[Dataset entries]
=== Section Start ===

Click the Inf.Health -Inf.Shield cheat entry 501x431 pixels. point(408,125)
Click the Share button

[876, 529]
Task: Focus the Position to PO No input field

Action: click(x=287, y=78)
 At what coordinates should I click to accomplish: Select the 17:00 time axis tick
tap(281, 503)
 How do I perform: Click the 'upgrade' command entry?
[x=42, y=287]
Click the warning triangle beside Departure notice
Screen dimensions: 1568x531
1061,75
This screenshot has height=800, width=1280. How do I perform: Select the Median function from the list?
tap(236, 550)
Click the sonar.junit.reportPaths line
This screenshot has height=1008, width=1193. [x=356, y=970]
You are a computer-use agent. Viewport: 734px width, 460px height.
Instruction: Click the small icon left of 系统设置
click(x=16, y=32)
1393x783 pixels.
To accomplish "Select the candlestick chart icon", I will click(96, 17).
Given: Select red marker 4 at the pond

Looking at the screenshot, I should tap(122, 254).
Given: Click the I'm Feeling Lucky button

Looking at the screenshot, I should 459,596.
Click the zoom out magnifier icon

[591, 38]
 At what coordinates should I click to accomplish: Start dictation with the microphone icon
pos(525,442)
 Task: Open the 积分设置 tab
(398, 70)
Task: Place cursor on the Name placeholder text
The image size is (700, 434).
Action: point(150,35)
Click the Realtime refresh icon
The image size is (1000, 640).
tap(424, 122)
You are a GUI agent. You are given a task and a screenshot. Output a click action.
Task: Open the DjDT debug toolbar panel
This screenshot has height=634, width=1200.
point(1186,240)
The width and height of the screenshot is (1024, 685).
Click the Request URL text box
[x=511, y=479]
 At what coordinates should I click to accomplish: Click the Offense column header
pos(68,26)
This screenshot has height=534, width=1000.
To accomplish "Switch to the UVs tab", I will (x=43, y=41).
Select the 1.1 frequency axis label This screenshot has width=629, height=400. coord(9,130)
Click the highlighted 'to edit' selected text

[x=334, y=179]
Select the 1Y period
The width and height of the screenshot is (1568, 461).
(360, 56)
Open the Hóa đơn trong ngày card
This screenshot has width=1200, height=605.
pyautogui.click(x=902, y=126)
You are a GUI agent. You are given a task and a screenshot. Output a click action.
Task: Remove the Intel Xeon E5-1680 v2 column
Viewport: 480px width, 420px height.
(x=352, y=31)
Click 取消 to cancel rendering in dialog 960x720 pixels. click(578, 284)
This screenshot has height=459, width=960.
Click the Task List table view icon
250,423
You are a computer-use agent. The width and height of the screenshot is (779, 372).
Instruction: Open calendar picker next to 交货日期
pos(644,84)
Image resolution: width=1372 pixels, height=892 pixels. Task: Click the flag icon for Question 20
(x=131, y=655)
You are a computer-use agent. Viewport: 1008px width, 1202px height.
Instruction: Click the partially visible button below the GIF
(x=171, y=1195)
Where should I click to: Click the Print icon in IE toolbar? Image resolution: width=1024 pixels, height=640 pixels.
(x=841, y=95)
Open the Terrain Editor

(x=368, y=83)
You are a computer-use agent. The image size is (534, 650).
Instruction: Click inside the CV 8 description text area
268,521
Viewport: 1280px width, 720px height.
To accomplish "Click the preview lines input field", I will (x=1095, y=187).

=== Section End ===

→ **Activity**
Tally the lines of the records holding the word "will", then give only the resulting number.

→ **Task output**
3